地球が楕円形だと知ることは、単に伝聞による意識レベルの知識に過ぎず、意根が直接目撃していない以上、疑惑を断ち切ることはできません。多くの人が目撃した事象でさえ真実とは限らず、誤認も多々あるため、肉眼で見たからといって必ずしも真実とは言えません。よって意根の疑惑は除去されないのです。一旦「地球は実は楕円形ではなく菱形や三角形だ」といった新たな因縁が現れれば、多くの人々は以前の信念を揺るがされ、信じる心を失ってしまいます。
なぜ信心が変化するのでしょうか。それは実証を伴わない意識的な確信は、どれほど強固に思えても信頼に値せず、因縁が変われば意識に疑念が生じるからです。なぜなら意根は元来それを信じておらず、疑惑を断ち切っていないため、因縁が変化すると意根の実証的裏付けを失った意識は容易に変転し、主体性を失うのです。あるいは意識の主体は常に意根にあり、決定的な局面では必ず意根に従って転じます。真実を目撃し地球の形状を巨視的に実証した時、初めて意根は疑惑を断ち確固たる信を生じます。仮に未来に因縁が変化しても意根が依然として確信を保つ限り、意識は意根に従って揺るぎない信を維持し、たとえ意識に疑念が生じても作用せず、結局は意根を信じ続けるのです。
「自分が我見を断じたと確信すれば、即ち初果を証得した」とする説がありますが、これはいかに幼稚で笑止千万な主張でしょうか。凡夫の確信が信頼に足るものなら、なぜ衆生はそうも容易に変転し、些細な動きがあれば信念を捨てるのでしょう。もし凡夫の確信や不疑が真に信頼できるものなら、仏陀はなぜ「汝の意を信ずることなかれ、汝の意は信ずるに足らず、阿羅漢果を証して初めて汝の意を信ずべし」と説かれたのでしょうか。
歴史上、我見を断じた証果者として認定された事例は、仏在世の釈尊と、仏滅後の第四祖般若鞠多尊者に限られています。釈尊については言うまでもなく、無量の智慧と神通力を具え、他心通や宿命通によって衆生の心を余すところなく照覧し、弟子たちの証果の有無を面会せずとも即座に見抜かれました。般若鞠多尊者は阿羅漢果を証するのみならず大神通力を有し、波旬の種々の妨害を調伏して仏法の清浄を守り抜いた方です。

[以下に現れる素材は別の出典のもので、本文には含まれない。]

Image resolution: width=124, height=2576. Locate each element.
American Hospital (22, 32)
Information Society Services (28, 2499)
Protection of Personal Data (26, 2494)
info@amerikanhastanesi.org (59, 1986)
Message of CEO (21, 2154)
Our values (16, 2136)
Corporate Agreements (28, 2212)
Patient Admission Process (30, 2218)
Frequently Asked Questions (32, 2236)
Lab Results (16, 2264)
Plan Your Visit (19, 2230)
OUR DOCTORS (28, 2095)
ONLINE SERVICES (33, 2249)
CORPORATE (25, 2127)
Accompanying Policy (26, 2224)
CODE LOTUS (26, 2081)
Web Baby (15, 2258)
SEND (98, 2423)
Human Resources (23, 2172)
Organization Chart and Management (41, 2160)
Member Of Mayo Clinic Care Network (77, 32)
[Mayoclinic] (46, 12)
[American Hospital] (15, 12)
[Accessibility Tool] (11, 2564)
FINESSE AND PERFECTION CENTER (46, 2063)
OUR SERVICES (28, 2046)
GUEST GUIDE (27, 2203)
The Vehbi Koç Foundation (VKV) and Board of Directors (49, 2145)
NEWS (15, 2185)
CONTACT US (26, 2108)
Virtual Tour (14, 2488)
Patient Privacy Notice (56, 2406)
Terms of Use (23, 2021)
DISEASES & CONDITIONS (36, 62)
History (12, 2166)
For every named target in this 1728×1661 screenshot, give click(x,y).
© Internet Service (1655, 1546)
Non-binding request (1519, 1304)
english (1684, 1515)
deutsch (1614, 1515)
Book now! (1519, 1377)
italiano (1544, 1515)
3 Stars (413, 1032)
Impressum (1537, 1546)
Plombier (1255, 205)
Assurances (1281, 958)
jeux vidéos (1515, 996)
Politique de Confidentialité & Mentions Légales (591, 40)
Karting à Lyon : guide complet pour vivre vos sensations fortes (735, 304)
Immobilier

第四祖の解脱の証量と宿命通・他心通をもってすれば、弟子たちの証果の有無を即座に正確に判断できたのは当然です。これらを具えず証量も智慧も不足し、神通力のない者が他人の心理状態を如実に観察することは不可能であり、よって証果の有無を認定する資格はありません。極めて深い智慧を具え、累世にわたり数多の証果を経験した者であれば、神通力なくとも証果の認定が可能ですが、それ以外の者にその能力や資格はないのです。ましてや経験を欠く凡夫が自らを認定する場合、誤判は避けられず、引き起こされる結果も計り知れません。
仏法の修行は世俗の事柄以上に現実的かつ厳格であるべきで、仏法を遊戯のように軽んじてはなりません。仏法が簡単だと思い込むのは誤りで、実際これほど困難なものはありません。衆生は無始以来ずっと世俗に執着し、仏法に対してはあまりに無縁で不慣れであり、重層的な業障が障害となって、その困難さは往々にして想像を超えるからです。だからこそ堅実に仏法を学び修行することが私たちの本分であり、これによって業障と煩悩を増やすことなく、生死の深淵に沈み込むことを防げるのです。